DREAMM-7 enrolled 494 patients with multiple myeloma previously treated with at least one prior line of therapy; they were randomly assigned to receive BVd or DVd. Belantamab mafodotin was given at 2.5 mg/kg every 3 weeks, and daratumumab and dexamethasone were dosed according to standard protocol. For cycle 9 onward, both belantamab mafodotin and daratumumab were given as single agents every 3 weeks and 4 weeks, respectively. The primary endpoint was progression-free survival.

Baseline characteristics were similar between the arms. About half the patients had stage II disease, and half had received one prior regimen. Approximately 27% of each arm had high-risk cytogenetics, and 5% of the BVd arm and 10% of the DVd arm had extramedullary disease. One-third of patients had disease refractory to lenalidomide, and more than two-thirds had received a stem cell transplant.

Benefit With BVd Regimen

After a median follow-up of 28.2 months, multiple outcomes were significantly improved with BVd (Table 1). Median progression-free survival, the primary endpoint, was 36.6 months in the BVd arm vs 13.4 months in the DVd arm (hazard ratio [HR] = 0.41; P < .0001). The progression-free survival benefit consistently favored BVd vs DVd across prespecified subgroups, including patients with lenalidomide-refractory (HR = 0.37) or high-risk cytogenetic (HR = 0.36) myeloma, Dr. Mateos reported.

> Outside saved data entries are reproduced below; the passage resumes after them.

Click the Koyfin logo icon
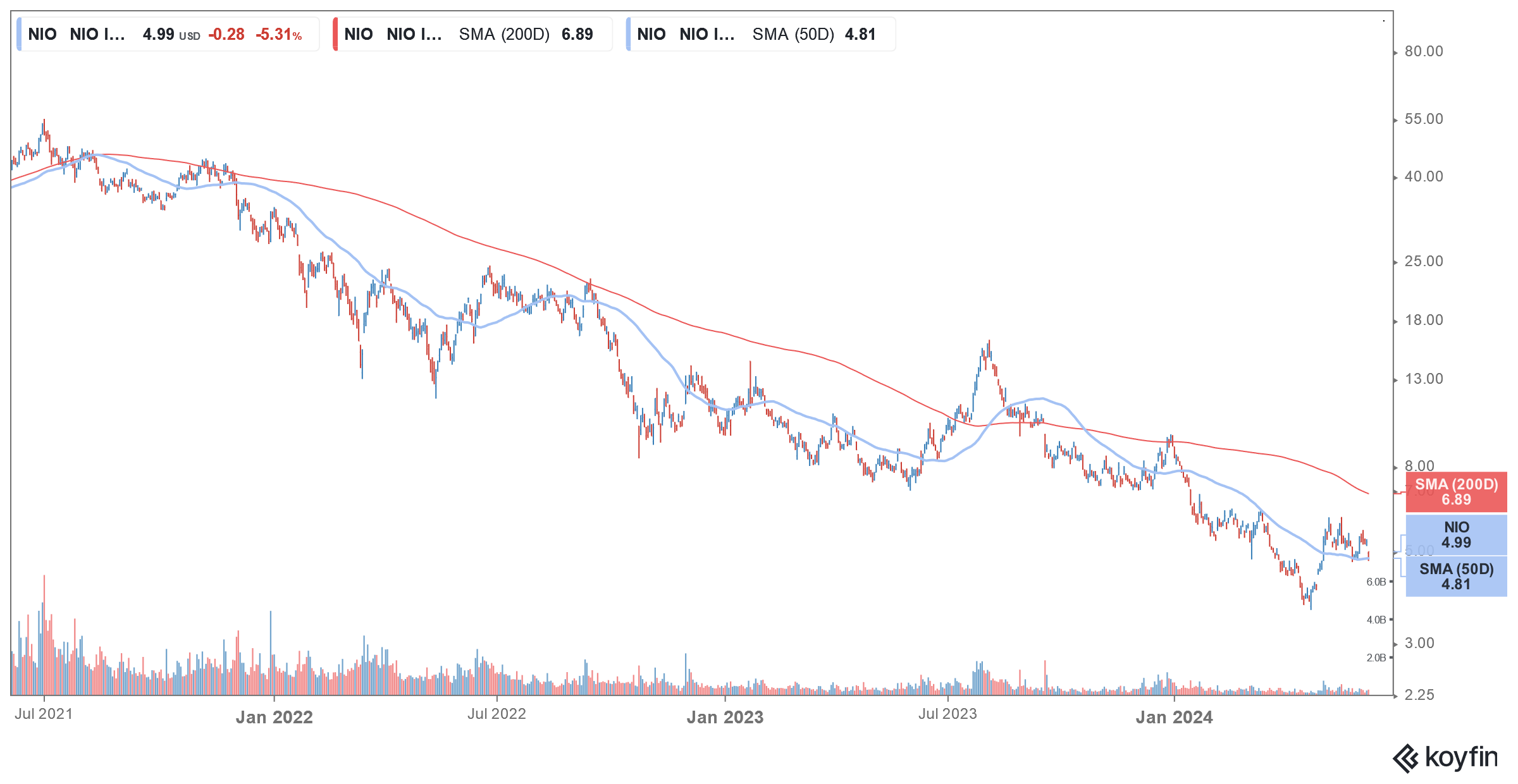coord(1405,758)
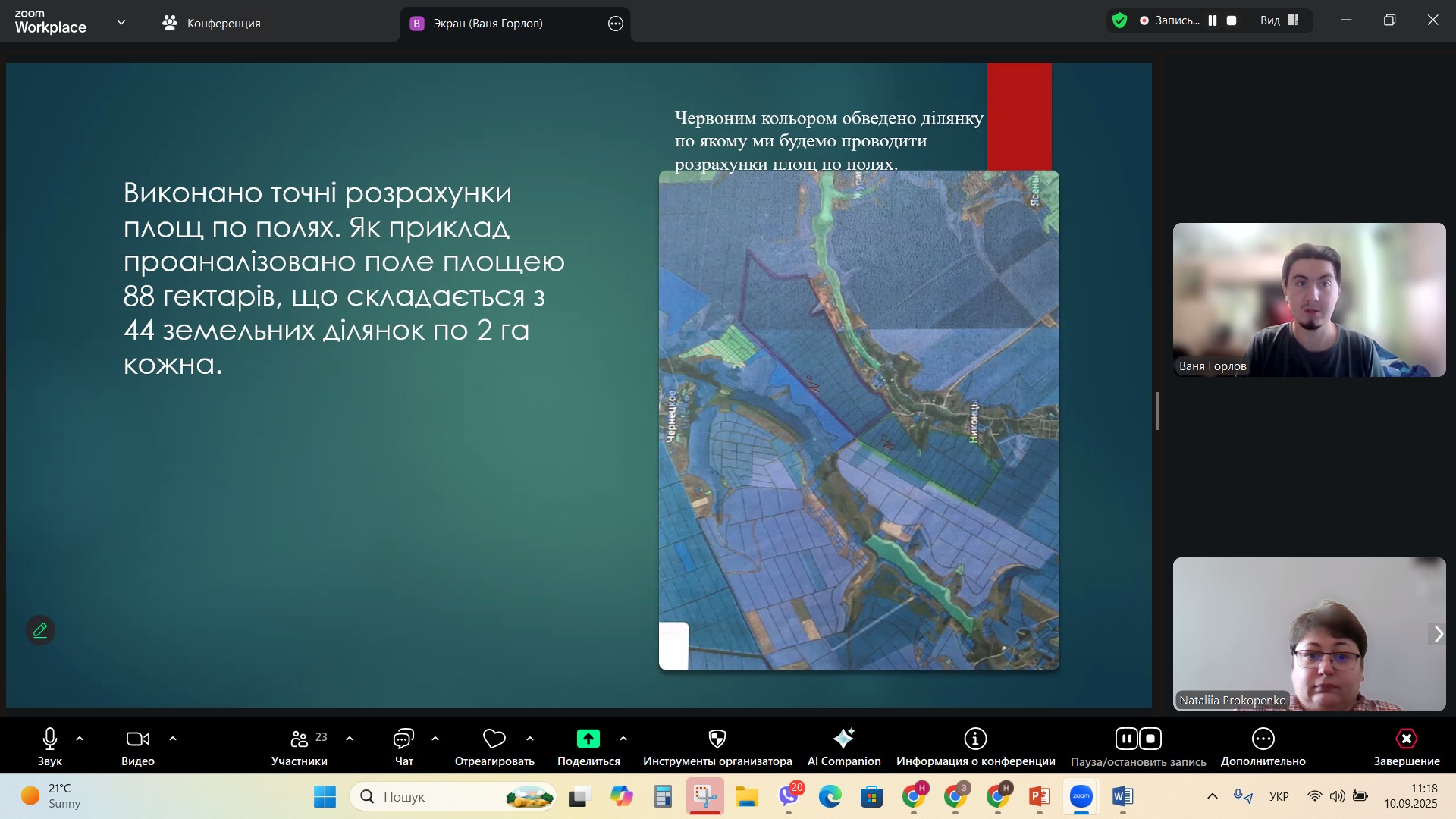
Task: Open AI Companion sparkle icon
Action: tap(843, 739)
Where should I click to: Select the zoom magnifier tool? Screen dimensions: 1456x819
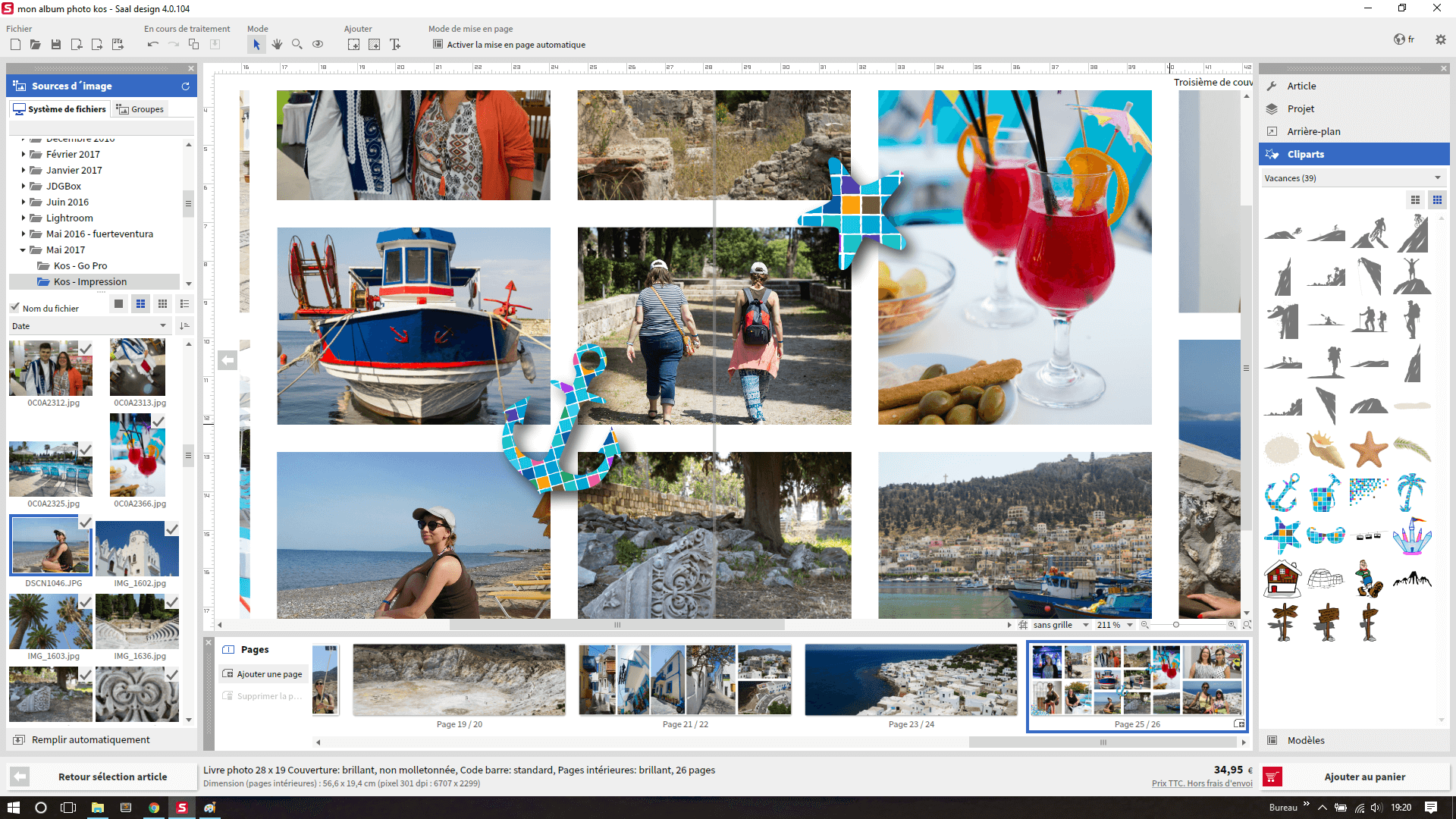click(x=297, y=45)
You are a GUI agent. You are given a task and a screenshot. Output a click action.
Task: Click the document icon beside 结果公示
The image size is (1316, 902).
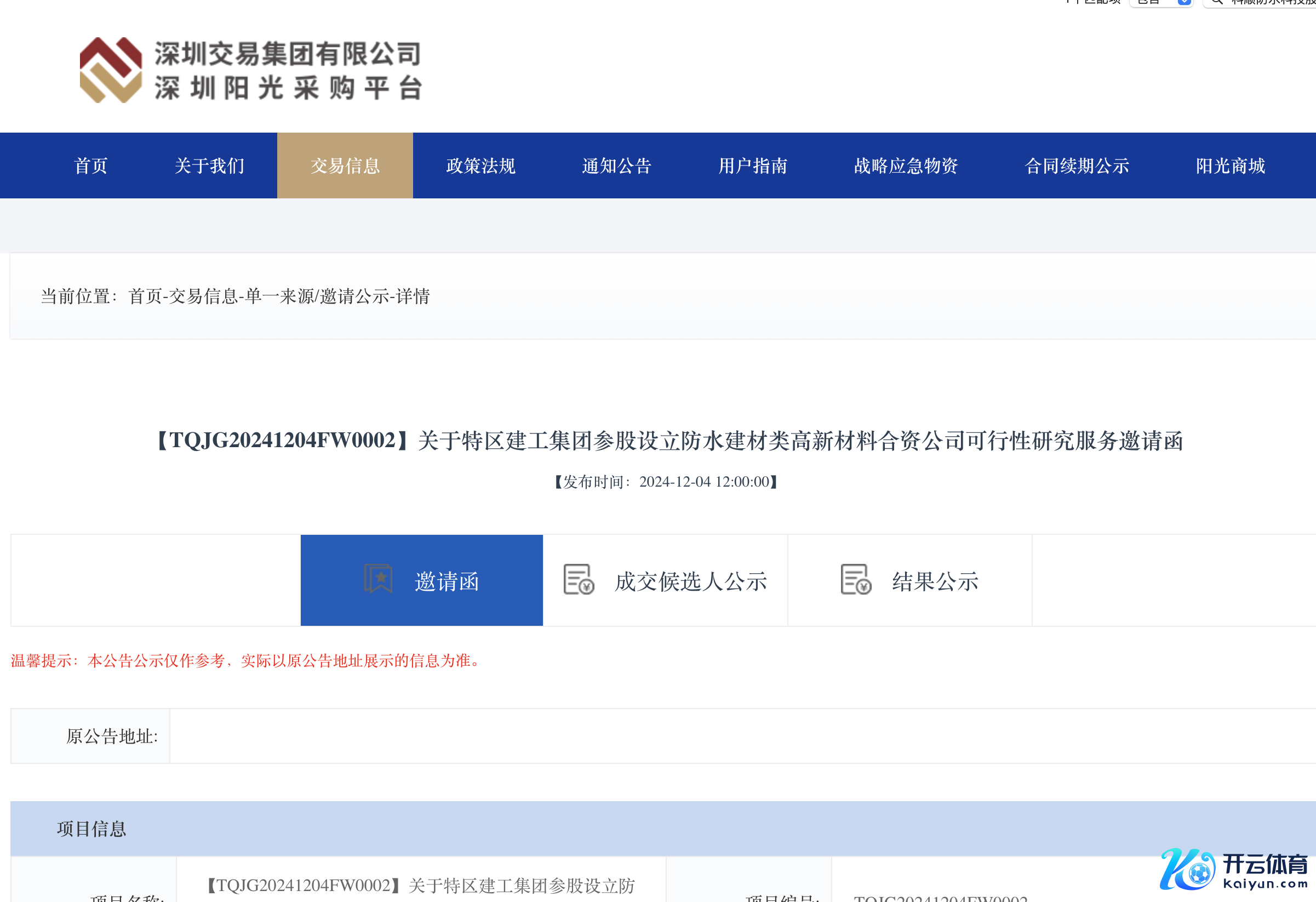pos(855,580)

“Overall survival showed an early, strong, and clinically meaningful trend favoring the BVd arm as well,” she reported. Median overall survival was not reached in either arm, with events recorded for 22% of the BVd arm and 35% of the DVd arm (HR = 0.57; P = .00049). The threshold for statistical significance is P ≤ .00037. Follow-up for overall survival is ongoing.

BVd was also associated with a doubling in response rates and undetectable measurable residual disease. At 18 months, 76% of the BVd arm and 49% of the DVd arm were still responding to treatment.

Safety Profile

Half of the patients treated with BVd experienced serious adverse events compared with 37% of those treated with DVd; drug exposure was higher in the BVd arm. In general, Dr. Mateos noted, the safety and tolerability of the BVd regimen were consistent with the known safety profile of the individual agents.

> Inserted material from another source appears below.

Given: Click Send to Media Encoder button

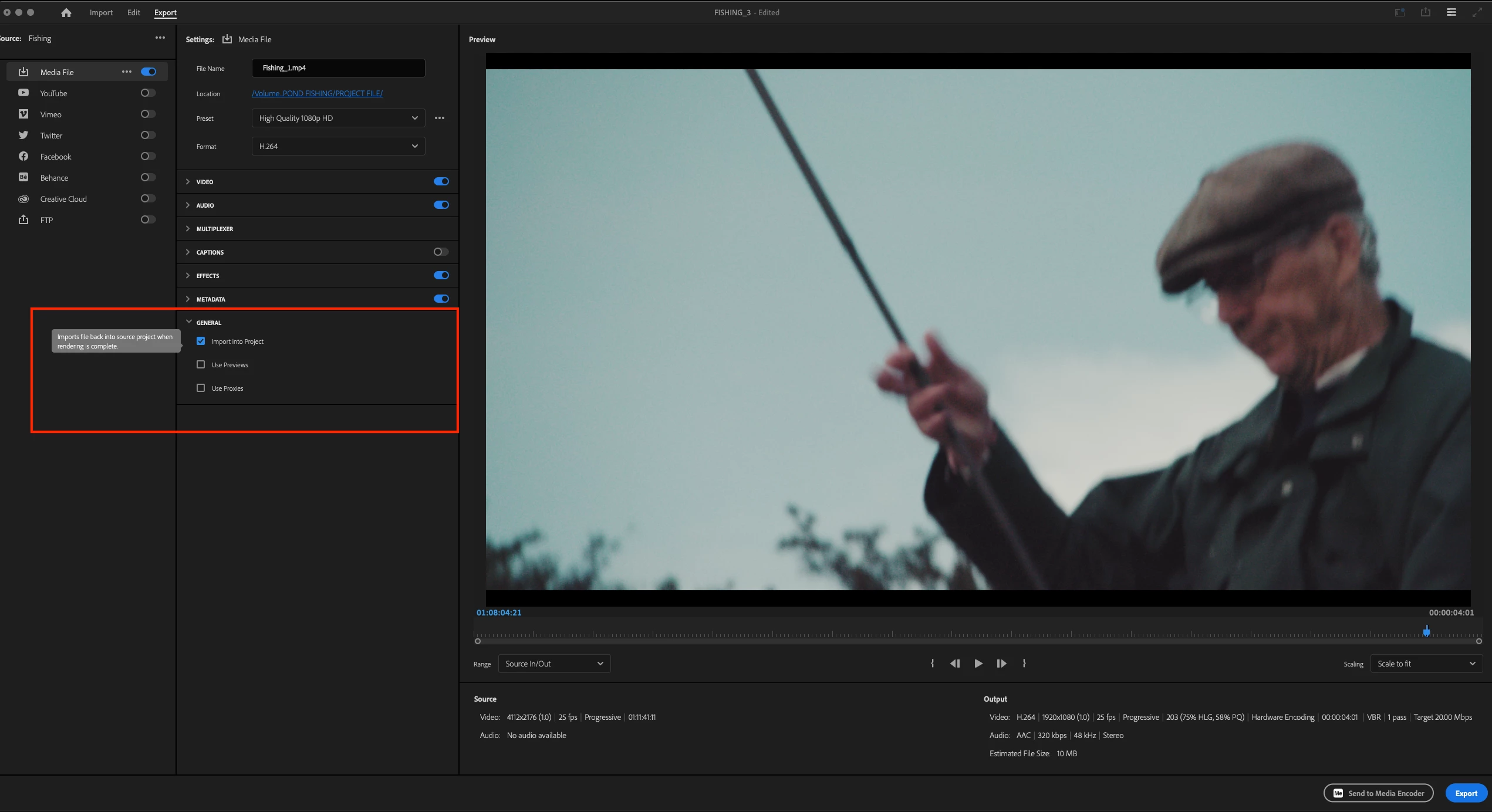Looking at the screenshot, I should tap(1378, 793).

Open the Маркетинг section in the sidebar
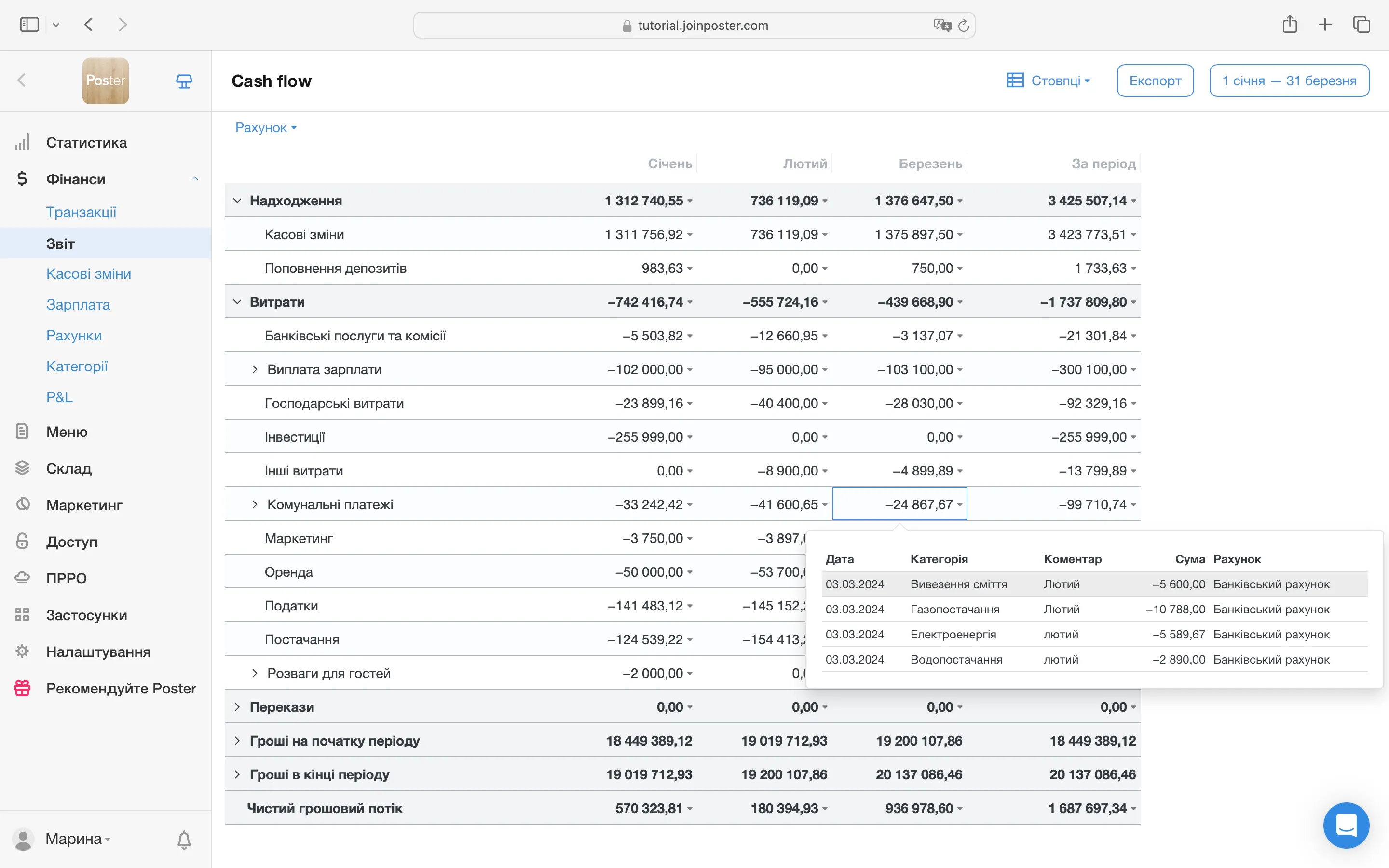click(x=84, y=505)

Ocular adverse effects, which have been of concern with belantamab mafodotin, were observed in 79% of the BVd arm and 29% of the DVd arm, and they were grade ≥ 3 in 34% and 3%, respectively. Patients primarily reported blurred vision (66% overall, 22% grade ≥ 3), followed by dry eyes, eye irritation, and visual impairment (grade ≥ 3 in ≤ 7%). Ocular complaints led to dose reductions in 44%, dose interruptions in 78%, and treatment discontinuation in 9% of the BVd arm, but they were reported to be reversible in almost all patients. No difference was seen in global quality of life over time between the arms.

“These results suggest that BVd can potentially be a new standard of care in second-line or later relapsed and refractory multiple myeloma, owing to the robust efficacy, manageable safety, and ease of administration,” Dr. Mateos said. This recommendation applies irrespective of prior exposure to immunomodulatory drugs or protein inhibitors, she added. 

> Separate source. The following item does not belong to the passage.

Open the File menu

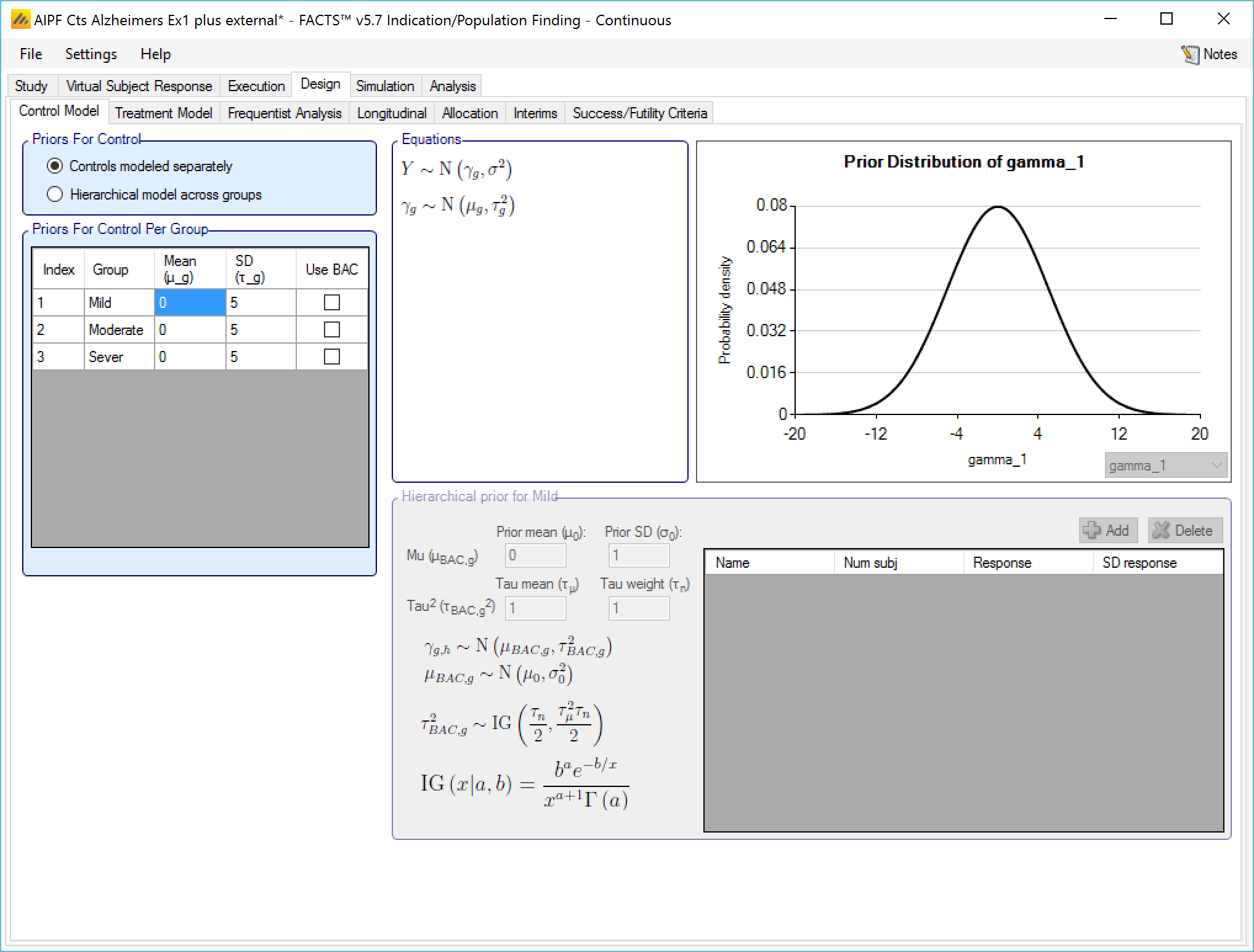coord(31,54)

DISCLOSURE: Dr. Mateos has served as a consultant or advisor to or has received honoraria from Janssen-Cilag, Celgene, Amgen, Takeda, GlaxoSmithKline, AbbVie/Genentech, Sanofi, Pfizer, Regeneron, Roche/Genentech, Stemline Therapeutics, and Kite/Gilead.

REFERENCES

1. Mateos MV, Robak P, Hus M, et al: Results from the randomized phase III DREAMM-7 study of belantamab mafodotin + bortezomib, and dexamethasone vs daratumumab, bortezomib, and dexamethasone in relapsed/refractory multiple myeloma. ASCO Plenary Series. Abstract 439572. Presented February 6, 2024.

2. Dimopoulos MA, Hungria VTM, Radinoff A, et al: Efficacy and safety of single-agent belantamab mafodotin versus pomalidomide plus low-dose dexamethasone in patients with relapsed or refractory multiple myeloma (DREAMM-3): A phase 3, open-label, randomised study. Lancet Haematol 10:e801-e812, 2023.